Avant de donner aux autres des conseils sur ces excellents principes, elle les met en application pour elle-même. La reine monte à cheval, nage, joue au golf, au volley-ball, au ping-pong. Elle s'intéresse aux sports mécaniques tels l'automobile et l'aviation, et se réjouit lorsque ses voyages lui permettent d'assister à de grandes compétitions mondiales.
-J'incite d'ailleurs mes enfants, malgré leur très jeune âge, à se tourner vers le sport. Mon fils aîné montre déjà des aptitudes que je ne freinerai pas. Et j'agirai de même avec mes autres enfants.
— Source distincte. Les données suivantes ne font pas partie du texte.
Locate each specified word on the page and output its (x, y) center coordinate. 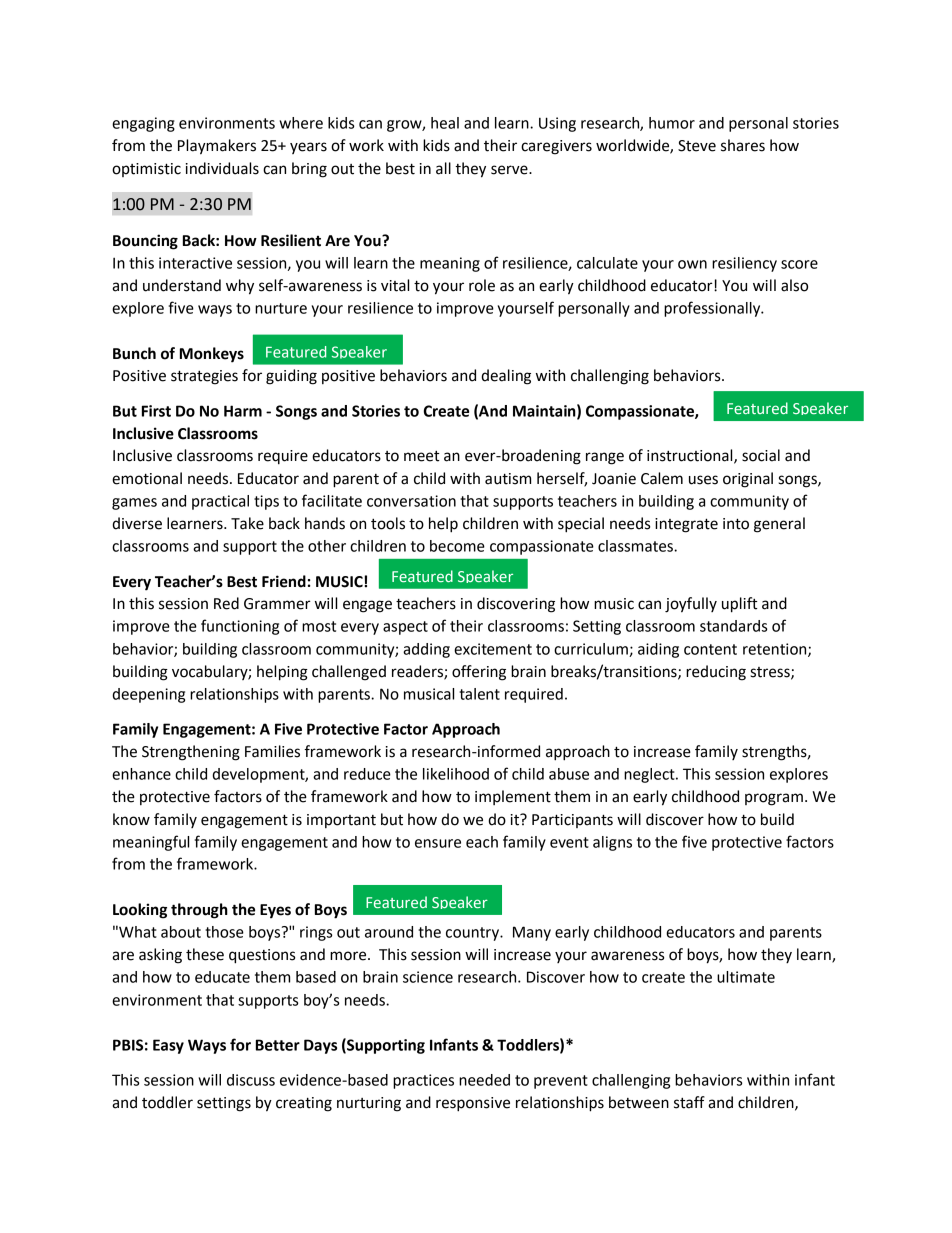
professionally (713, 309)
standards (733, 626)
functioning (240, 627)
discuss (251, 1080)
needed (484, 1080)
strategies (204, 377)
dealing (506, 377)
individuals (222, 168)
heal (445, 123)
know (131, 819)
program (774, 799)
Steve (697, 146)
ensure (438, 843)
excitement (493, 649)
Les enfants jouent un rôle très important dans la vie de l'impératrice, qu'il s'agisse des siens ou de ceux des autres. Elle fait beaucoup pour la jeunesse en Iran et pour les mouvements mondiaux de protection de l'enfance.
-C'est tragique de voir ces millions d'enfants, ces millions d'innocents et de petites victimes dont le visage s'étale dans tous les journaux du monde, ces enfants qui ont faim, ces enfants victimes de la guerre, de la maladie, de l'ignorance. Il y a beaucoup à faire, et c'est un domaine où une action efficace est possible.
Pour les petits Iraniens, elle vient de traduire et de faire publier il y a quelque temps l'un des plus jolis contes d'Andersen : la Petite Sirène. Mais, comme tous les enfants d'Iran ne savent pas lire, elle a illustré ce petit ouvrage de dessins et d'aquarelles et a accompagné le livre d'un disque sur lequel elle a personnellement enregistré l'histoire, afin que tous puissent la comprendre.
En cinq jours, le livre et son disque ont été vendus à des milliers d'exemplaires et il a fallu procéder à une réimpression. Les sommes ainsi recueillies ont été versées à l'oeuvre de l'enfance malheureuse et inadaptée.
- Vous vous rappelez cet horrible drame qui a éclaté il y a quelques années en France, à Fréjus. J'étais l'épouse du Chah depuis peu de temps, et cette catastrophe est certainement l'une de celles qui m'ont le plus impressionnée. Quelques jours plus tard, on voyait dans les journaux les photos de ces petits orphelins, hébétés, comprenant mal ce qui leur était arrivé, privés en quelques instants de ce qu'ils avaient de plus cher au monde ; c'était horrible.
L'impératrice tint à accueillir à Téhéran une dizaine de ces petits garçons et de ces petites filles ; elle s'occupa d'eux personnellement, les gâta et surtout leur prodigua la gentillesse, l'attention, la chaleur dont ils avaient peut-être le plus besoin.
Après quinze jours passés en Iran, ces petits orphelins, selon leur propre expression, « avaient trouvé une nouvelle maman ». Depuis lors, Farah continue à s'intéresser à eux et subvient à leurs besoins ; eux la tiennent au courant de leur existence et de leur évolution.
Deux ans après Fréjus, un tremblement de terre d'une rare violence ravageait l'ouest de l'Iran, faisant plus de quinze mille morts et autant de blessés, en quarante secondes. L'ampleur de la tragédie suscita dans le monde un grand mouvement de solidarité et des millions de francs de vivres, de médicaments et de vêtements arrivèrent par avion et par la route.